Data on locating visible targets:
# # # #

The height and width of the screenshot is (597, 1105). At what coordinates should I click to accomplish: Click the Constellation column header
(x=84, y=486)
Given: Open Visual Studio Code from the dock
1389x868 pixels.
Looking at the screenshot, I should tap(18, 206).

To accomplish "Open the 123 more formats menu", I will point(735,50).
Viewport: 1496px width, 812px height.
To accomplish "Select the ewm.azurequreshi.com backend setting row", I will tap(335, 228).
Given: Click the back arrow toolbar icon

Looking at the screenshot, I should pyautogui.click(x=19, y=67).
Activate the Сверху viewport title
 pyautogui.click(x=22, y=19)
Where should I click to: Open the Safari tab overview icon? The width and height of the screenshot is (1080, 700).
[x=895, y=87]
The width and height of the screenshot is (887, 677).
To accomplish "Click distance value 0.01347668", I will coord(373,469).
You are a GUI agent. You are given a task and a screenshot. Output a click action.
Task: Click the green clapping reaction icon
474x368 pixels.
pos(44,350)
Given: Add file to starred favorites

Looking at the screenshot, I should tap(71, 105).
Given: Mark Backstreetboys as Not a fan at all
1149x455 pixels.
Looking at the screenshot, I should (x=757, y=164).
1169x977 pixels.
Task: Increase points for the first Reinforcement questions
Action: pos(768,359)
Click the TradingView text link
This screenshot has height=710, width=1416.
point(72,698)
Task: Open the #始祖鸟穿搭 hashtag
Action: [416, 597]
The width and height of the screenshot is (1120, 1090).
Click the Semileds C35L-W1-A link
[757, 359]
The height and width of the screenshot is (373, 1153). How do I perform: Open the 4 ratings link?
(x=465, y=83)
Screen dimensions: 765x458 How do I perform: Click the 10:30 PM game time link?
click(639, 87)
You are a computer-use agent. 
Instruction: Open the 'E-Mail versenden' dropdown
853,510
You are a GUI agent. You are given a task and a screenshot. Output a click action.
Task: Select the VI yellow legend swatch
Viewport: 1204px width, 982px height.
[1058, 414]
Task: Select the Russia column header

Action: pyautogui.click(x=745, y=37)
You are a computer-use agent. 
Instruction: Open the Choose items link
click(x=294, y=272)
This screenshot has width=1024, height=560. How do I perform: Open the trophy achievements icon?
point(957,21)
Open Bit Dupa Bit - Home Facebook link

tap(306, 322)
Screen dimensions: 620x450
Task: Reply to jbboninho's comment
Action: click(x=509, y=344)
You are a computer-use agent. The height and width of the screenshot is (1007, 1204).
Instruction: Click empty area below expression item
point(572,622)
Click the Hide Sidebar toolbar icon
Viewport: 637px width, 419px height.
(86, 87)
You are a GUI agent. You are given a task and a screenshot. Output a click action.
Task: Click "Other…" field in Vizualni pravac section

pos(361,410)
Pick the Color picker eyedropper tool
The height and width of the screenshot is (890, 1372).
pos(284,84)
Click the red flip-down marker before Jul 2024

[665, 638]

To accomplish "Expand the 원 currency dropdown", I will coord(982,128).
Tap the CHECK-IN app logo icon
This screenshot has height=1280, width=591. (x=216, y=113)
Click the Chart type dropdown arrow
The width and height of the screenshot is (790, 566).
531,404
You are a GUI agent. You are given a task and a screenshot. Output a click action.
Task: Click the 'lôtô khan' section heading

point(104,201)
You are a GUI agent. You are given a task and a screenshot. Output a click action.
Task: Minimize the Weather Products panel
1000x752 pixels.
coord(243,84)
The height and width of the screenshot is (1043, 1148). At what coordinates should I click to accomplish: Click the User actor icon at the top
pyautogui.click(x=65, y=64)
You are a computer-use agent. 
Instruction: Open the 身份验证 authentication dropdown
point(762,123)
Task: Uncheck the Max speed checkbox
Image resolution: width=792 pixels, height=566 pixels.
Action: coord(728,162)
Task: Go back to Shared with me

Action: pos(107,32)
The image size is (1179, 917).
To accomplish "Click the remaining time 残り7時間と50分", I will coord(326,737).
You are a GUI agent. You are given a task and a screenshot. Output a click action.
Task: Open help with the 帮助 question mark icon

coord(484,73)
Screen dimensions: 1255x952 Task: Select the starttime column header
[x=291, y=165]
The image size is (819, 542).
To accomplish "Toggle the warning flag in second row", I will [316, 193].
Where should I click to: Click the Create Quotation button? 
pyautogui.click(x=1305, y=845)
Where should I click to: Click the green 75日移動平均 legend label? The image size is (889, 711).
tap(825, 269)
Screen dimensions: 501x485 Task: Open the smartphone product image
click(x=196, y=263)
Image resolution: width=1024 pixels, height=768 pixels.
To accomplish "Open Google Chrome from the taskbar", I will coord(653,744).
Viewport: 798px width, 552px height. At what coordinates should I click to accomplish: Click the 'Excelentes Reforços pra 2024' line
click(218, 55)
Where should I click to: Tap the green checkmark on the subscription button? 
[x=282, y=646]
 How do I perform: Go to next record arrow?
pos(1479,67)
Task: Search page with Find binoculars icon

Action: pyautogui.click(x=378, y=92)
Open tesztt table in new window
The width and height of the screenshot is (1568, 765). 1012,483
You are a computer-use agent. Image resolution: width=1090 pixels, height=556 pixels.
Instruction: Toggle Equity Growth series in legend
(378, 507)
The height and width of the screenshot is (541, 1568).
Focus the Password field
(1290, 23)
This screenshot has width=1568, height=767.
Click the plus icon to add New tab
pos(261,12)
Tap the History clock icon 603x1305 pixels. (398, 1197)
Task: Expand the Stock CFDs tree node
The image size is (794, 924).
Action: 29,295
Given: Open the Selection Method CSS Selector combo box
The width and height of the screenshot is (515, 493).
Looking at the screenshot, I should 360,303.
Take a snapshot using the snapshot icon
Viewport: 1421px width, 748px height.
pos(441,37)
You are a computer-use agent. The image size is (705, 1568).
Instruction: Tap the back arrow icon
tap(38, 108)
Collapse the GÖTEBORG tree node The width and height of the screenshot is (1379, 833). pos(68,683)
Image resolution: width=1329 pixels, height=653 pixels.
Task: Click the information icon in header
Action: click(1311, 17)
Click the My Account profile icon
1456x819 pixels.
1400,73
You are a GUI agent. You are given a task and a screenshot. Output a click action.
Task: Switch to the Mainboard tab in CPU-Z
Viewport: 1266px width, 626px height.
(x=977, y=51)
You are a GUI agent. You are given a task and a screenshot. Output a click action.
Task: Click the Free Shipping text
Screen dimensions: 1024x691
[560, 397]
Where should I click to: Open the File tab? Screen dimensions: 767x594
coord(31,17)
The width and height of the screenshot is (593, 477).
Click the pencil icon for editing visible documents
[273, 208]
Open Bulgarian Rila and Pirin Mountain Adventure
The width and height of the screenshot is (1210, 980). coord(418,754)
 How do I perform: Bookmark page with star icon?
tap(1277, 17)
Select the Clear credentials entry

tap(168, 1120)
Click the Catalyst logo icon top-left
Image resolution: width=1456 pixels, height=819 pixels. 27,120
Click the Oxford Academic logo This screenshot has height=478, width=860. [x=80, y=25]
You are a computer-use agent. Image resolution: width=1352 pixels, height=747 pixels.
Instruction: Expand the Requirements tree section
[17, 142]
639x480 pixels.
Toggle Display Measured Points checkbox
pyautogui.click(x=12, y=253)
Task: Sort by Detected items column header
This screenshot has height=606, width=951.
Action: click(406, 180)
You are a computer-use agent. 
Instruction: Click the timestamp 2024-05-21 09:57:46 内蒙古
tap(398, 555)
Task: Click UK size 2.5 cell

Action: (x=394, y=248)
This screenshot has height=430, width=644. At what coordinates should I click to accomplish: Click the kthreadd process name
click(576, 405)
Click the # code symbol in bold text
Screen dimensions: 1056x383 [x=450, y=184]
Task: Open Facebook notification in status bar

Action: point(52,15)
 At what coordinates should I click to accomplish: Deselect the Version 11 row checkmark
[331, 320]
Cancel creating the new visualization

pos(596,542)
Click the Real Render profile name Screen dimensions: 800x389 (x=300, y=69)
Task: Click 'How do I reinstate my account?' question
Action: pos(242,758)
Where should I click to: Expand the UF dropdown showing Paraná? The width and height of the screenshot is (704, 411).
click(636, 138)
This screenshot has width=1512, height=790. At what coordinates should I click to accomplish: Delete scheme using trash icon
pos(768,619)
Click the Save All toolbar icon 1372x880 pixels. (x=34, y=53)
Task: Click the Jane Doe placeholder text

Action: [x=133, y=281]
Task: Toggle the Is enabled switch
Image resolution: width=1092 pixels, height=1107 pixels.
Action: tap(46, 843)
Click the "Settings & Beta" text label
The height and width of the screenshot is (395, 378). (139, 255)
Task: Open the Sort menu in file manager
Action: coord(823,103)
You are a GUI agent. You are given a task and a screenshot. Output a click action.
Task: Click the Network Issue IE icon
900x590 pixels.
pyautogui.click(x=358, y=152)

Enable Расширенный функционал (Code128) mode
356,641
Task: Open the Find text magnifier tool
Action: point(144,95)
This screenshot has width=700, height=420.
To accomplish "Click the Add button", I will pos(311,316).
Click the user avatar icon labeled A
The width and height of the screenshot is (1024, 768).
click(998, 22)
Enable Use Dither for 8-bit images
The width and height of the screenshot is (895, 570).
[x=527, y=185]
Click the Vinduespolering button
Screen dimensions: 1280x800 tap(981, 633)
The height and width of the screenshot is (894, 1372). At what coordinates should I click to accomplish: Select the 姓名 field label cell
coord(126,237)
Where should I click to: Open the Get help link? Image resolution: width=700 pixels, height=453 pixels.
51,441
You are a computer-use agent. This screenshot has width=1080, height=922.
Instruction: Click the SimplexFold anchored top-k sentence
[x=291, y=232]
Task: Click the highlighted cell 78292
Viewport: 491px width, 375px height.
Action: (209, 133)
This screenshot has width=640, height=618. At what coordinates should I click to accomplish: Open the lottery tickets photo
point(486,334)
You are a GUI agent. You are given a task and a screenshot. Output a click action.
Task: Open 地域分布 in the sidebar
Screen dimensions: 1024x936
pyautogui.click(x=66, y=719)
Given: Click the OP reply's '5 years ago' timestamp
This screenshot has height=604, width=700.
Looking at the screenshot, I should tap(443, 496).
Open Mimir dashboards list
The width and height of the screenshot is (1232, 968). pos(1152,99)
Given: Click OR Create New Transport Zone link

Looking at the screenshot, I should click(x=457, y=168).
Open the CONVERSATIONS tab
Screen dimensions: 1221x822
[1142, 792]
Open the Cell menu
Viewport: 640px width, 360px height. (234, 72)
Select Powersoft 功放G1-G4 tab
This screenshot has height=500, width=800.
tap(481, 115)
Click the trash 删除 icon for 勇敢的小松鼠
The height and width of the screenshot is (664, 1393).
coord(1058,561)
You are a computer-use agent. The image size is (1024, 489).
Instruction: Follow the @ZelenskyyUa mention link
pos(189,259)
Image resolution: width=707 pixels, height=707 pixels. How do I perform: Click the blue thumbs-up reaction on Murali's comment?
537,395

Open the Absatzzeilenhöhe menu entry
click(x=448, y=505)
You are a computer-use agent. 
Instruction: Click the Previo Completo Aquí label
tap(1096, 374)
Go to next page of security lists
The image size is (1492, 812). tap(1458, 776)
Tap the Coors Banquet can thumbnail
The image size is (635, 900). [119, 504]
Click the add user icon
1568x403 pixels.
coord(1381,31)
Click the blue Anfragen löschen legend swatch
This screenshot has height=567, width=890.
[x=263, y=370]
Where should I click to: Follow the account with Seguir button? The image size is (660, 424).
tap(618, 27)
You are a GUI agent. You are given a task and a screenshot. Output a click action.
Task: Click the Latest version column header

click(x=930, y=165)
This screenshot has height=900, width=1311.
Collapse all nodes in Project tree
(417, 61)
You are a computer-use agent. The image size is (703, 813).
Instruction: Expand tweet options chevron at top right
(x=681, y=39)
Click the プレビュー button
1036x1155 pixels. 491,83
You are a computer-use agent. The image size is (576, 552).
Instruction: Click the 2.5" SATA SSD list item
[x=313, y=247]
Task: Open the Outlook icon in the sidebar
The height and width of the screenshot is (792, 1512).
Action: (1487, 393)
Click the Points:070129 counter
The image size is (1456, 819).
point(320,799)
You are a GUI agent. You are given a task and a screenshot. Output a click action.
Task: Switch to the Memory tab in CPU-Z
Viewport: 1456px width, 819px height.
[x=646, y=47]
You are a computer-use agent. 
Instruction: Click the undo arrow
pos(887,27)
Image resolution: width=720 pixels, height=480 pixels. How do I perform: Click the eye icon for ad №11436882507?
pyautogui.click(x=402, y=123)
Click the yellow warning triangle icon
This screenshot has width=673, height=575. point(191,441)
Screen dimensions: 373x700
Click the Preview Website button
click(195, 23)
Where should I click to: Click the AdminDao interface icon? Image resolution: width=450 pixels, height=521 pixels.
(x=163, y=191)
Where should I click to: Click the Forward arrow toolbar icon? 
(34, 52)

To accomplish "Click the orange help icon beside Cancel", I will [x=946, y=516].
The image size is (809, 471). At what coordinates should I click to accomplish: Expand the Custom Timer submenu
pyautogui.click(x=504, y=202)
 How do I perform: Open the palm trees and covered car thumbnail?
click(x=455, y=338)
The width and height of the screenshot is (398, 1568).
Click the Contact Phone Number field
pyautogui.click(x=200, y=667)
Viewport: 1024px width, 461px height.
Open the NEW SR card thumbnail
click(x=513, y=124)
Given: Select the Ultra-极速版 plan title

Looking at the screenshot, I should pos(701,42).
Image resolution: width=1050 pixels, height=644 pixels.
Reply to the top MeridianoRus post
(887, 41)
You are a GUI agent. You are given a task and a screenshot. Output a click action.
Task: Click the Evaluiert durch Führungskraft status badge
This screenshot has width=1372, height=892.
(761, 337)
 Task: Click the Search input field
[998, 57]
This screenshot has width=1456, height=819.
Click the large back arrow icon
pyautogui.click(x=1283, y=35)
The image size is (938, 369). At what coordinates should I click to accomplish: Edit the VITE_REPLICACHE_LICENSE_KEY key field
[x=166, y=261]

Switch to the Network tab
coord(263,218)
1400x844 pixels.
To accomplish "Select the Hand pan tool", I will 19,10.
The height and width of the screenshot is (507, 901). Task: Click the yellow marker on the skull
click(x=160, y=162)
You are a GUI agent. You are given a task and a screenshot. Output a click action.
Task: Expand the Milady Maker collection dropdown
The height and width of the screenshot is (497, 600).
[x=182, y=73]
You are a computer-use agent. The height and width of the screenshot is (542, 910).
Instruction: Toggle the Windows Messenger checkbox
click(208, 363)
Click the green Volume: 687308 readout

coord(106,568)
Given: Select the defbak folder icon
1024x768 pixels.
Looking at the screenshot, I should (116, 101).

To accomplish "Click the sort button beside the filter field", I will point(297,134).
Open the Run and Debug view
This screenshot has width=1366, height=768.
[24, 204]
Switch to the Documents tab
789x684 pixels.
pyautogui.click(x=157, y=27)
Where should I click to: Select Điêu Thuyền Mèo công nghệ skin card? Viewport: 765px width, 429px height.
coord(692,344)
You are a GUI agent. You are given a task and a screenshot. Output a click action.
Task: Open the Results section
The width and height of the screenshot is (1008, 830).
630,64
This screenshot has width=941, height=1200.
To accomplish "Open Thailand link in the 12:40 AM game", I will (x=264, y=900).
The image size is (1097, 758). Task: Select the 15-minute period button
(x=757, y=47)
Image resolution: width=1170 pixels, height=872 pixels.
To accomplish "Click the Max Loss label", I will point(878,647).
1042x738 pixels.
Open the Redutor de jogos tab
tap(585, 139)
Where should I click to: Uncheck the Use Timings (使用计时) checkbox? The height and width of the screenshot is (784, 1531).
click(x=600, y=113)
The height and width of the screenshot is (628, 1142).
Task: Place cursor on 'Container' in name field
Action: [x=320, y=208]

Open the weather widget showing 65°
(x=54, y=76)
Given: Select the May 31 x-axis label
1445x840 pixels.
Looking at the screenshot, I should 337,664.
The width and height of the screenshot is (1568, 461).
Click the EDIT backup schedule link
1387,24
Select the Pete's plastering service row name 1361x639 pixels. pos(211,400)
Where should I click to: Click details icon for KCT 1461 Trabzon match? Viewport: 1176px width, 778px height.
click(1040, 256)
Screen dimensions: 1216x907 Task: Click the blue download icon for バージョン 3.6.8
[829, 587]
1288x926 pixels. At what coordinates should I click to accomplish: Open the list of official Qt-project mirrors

# # # #

_Exercise details_
Rewrite the rows as a Markdown table with the columns Nr and Entry, numbering each line and leaving out blank lines. Begin at the line that contains "The image size is (819, 542)." and stop after the line that contains "pos(441,37)".

_Exercise response_
| Nr | Entry |
|---|---|
| 1 | The image size is (819, 542). |
| 2 | To accomplish "Toggle the warning flag in second row", I will [316, 193]. |
| 3 | Where should I click to: Click the Create Quotation button?  |
| 4 | pyautogui.click(x=1305, y=845) |
| 5 | Where should I click to: Click the green 75日移動平均 legend label? The image size is (889, 711). |
| 6 | tap(825, 269) |
| 7 | Screen dimensions: 501x485 Task: Open the smartphone product image |
| 8 | click(x=196, y=263) |
| 9 | Image resolution: width=1024 pixels, height=768 pixels. |
| 10 | To accomplish "Open Google Chrome from the taskbar", I will coord(653,744). |
| 11 | Viewport: 798px width, 552px height. At what coordinates should I click to accomplish: Click the 'Excelentes Reforços pra 2024' line |
| 12 | click(218, 55) |
| 13 | Where should I click to: Tap the green checkmark on the subscription button?  |
| 14 | [x=282, y=646] |
| 15 |  How do I perform: Go to next record arrow? |
| 16 | pos(1479,67) |
| 17 | Task: Search page with Find binoculars icon |
| 18 | Action: pyautogui.click(x=378, y=92) |
| 19 | Open tesztt table in new window |
| 20 | The width and height of the screenshot is (1568, 765). 1012,483 |
| 21 | You are a computer-use agent. Image resolution: width=1090 pixels, height=556 pixels. |
| 22 | Instruction: Toggle Equity Growth series in legend |
| 23 | (378, 507) |
| 24 | The height and width of the screenshot is (541, 1568). |
| 25 | Focus the Password field |
| 26 | (1290, 23) |
| 27 | This screenshot has width=1568, height=767. |
| 28 | Click the plus icon to add New tab |
| 29 | pos(261,12) |
| 30 | Tap the History clock icon 603x1305 pixels. (398, 1197) |
| 31 | Task: Expand the Stock CFDs tree node |
| 32 | The image size is (794, 924). |
| 33 | Action: 29,295 |
| 34 | Given: Open the Selection Method CSS Selector combo box |
| 35 | The width and height of the screenshot is (515, 493). |
| 36 | Looking at the screenshot, I should 360,303. |
| 37 | Take a snapshot using the snapshot icon |
| 38 | Viewport: 1421px width, 748px height. |
| 39 | pos(441,37) |